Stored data
>>>>>

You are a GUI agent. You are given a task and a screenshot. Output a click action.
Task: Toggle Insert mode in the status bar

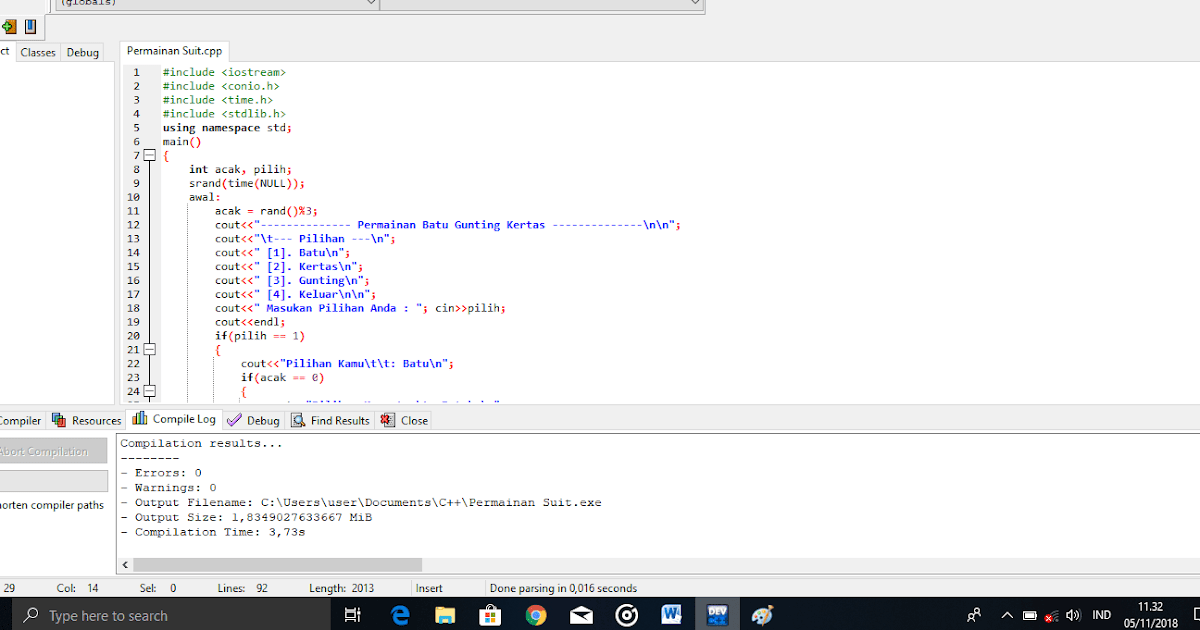coord(449,587)
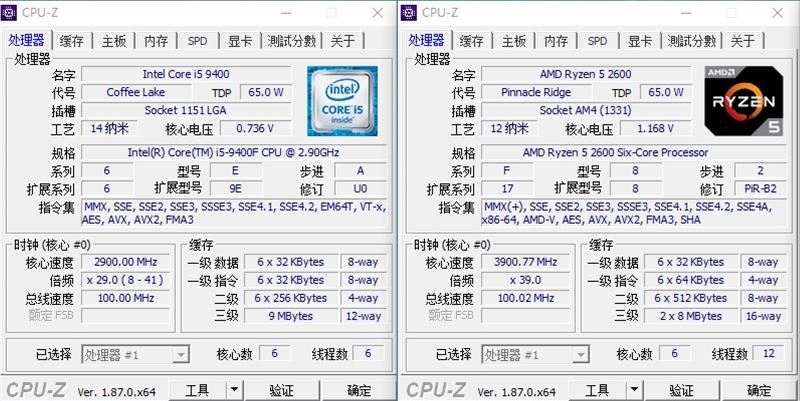Select the SPD tab in left window
This screenshot has width=800, height=401.
(198, 41)
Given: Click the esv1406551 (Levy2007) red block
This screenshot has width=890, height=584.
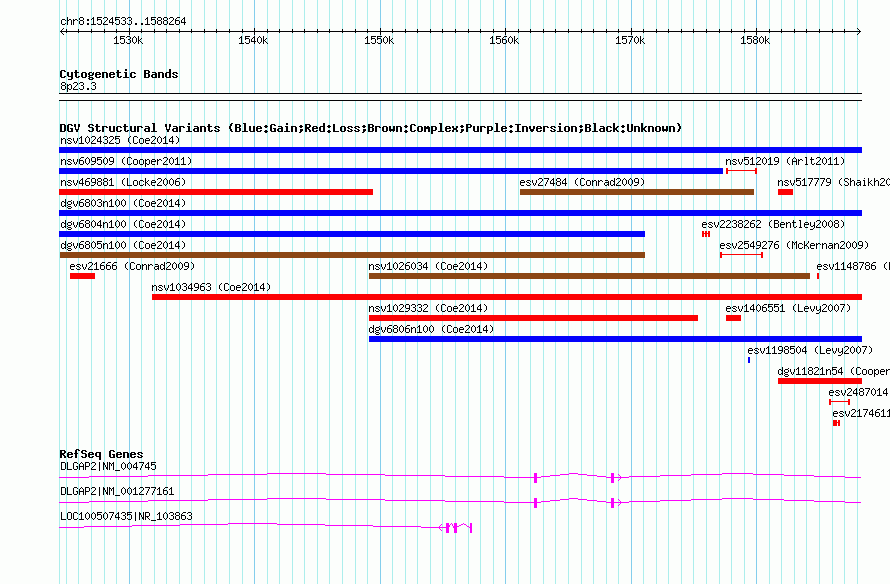Looking at the screenshot, I should pos(733,318).
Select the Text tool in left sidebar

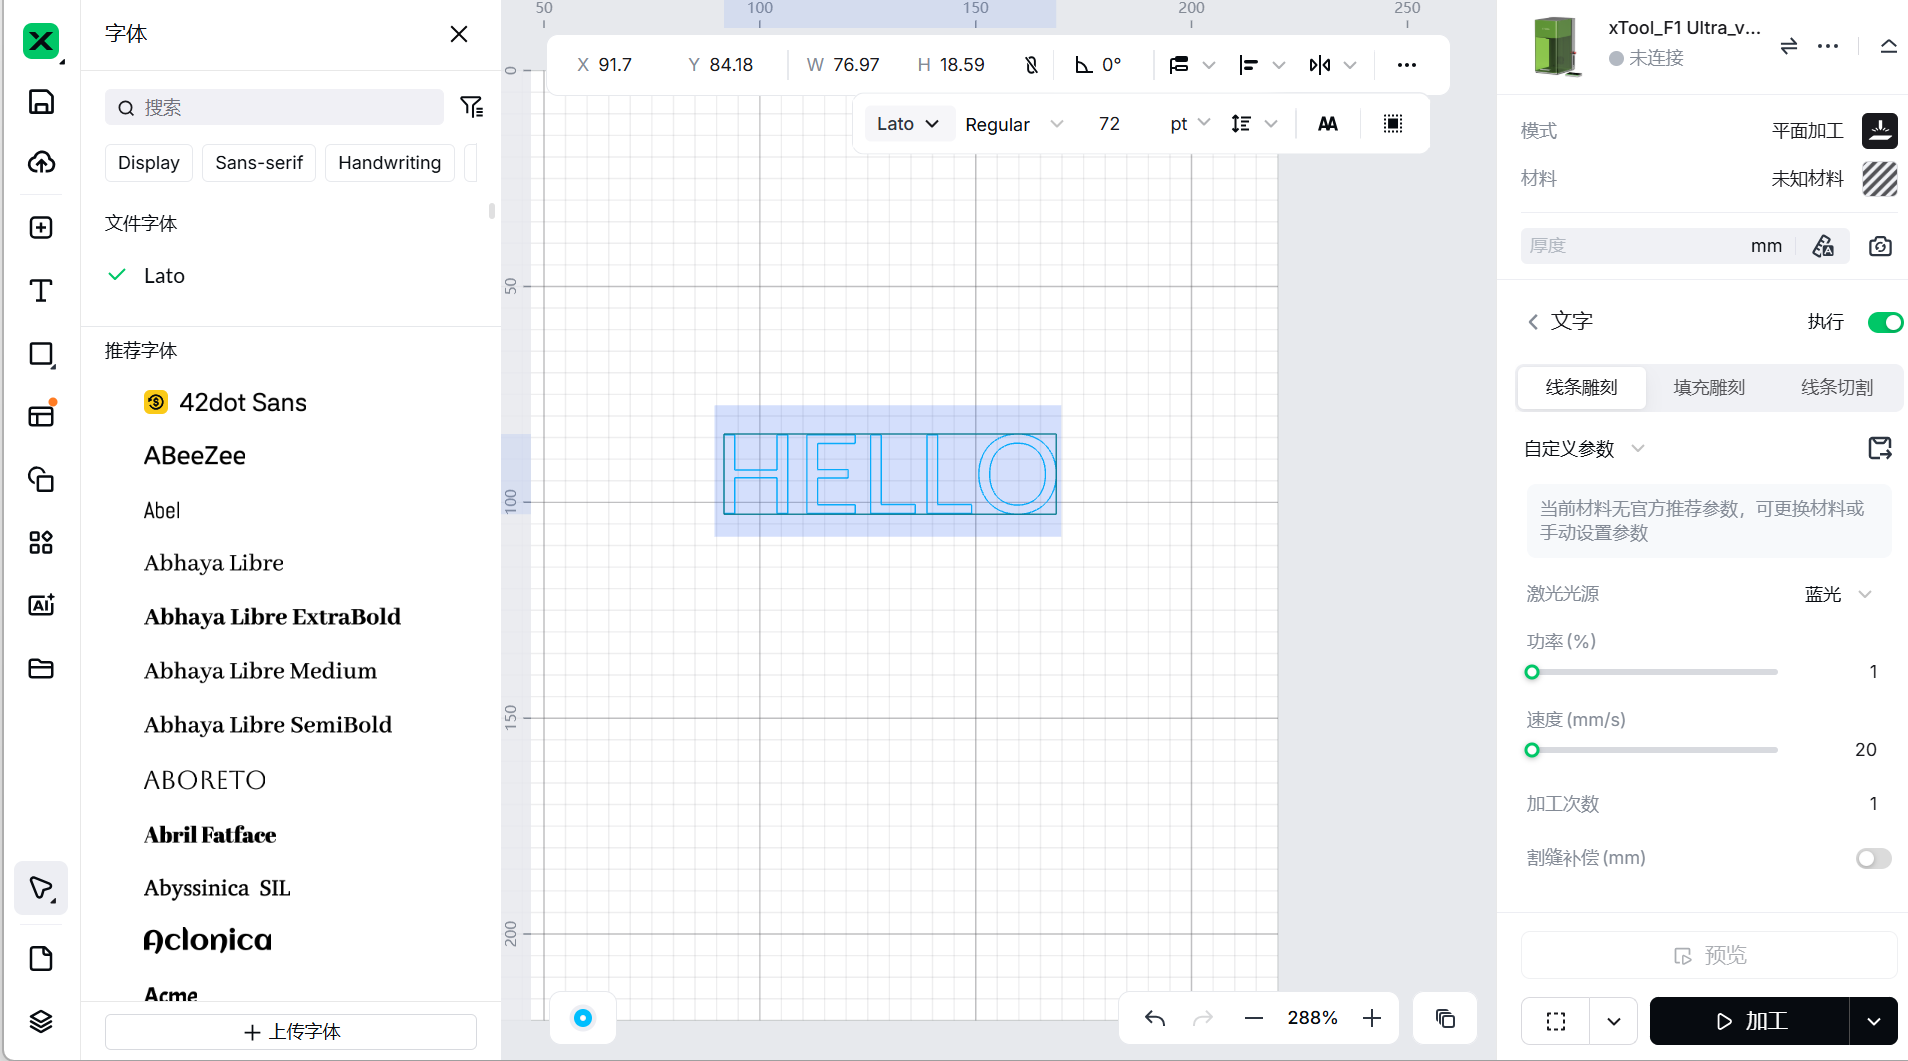(41, 291)
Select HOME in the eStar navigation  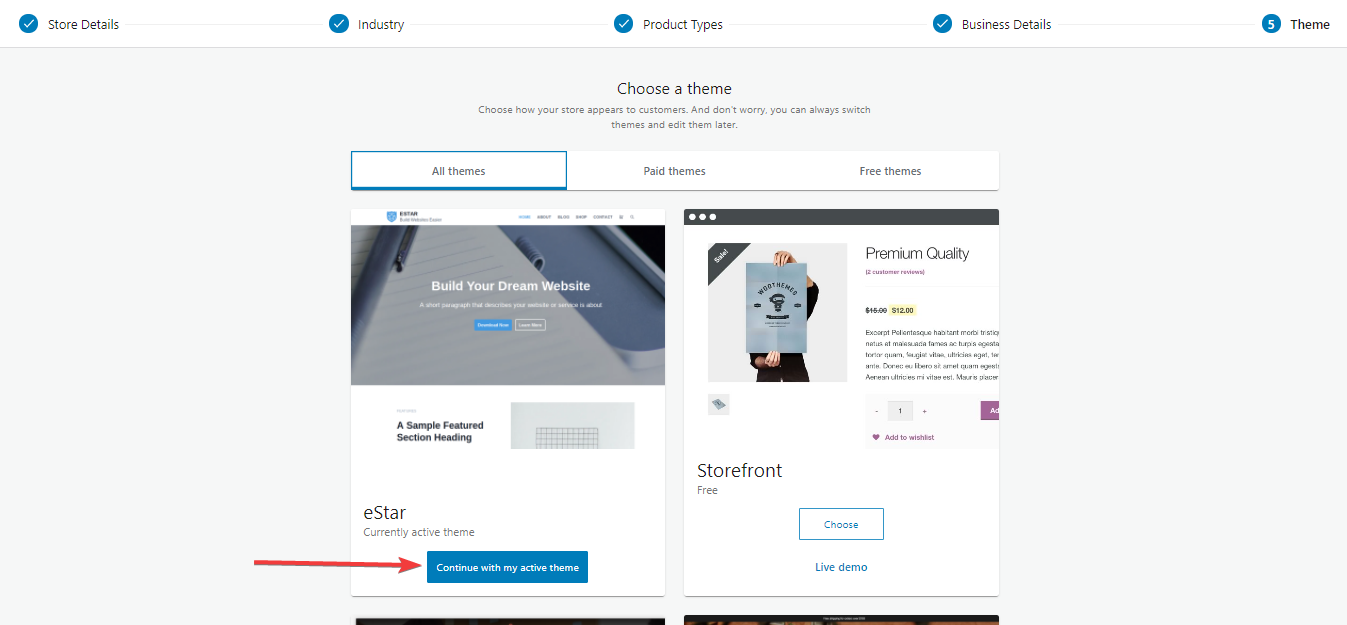point(524,216)

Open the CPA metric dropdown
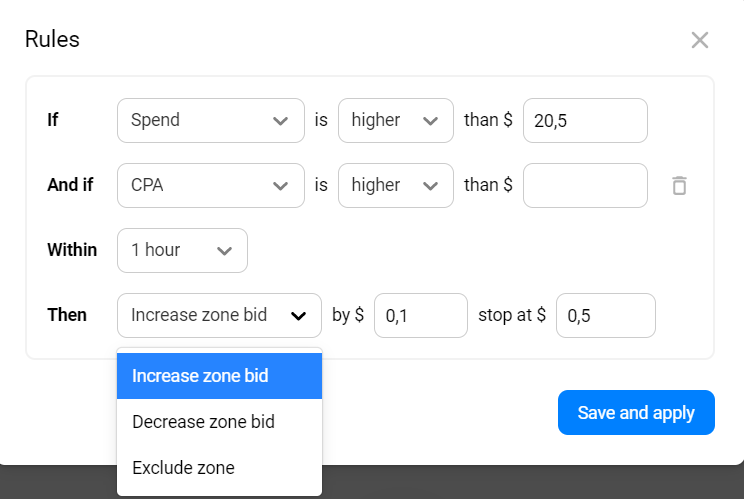click(210, 185)
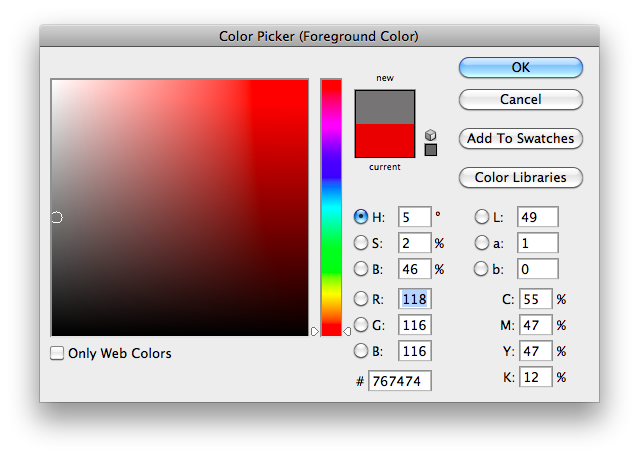Screen dimensions: 639x457
Task: Enable the Only Web Colors checkbox
Action: pyautogui.click(x=58, y=353)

<<<<<

Starting with the first line of the records above and stopping after the line containing "Given: Click the", repeat every line exactly and leave out the pictures.

Result of the exercise:
You are a GUI agent. You are given a task and a screenshot. Output a click action.
Task: Toggle Insert mode in the status bar

coord(449,587)
Select the SPD tab in left window
This screenshot has width=800, height=401.
(198, 41)
Given: Click the esv1406551 (Levy2007) red block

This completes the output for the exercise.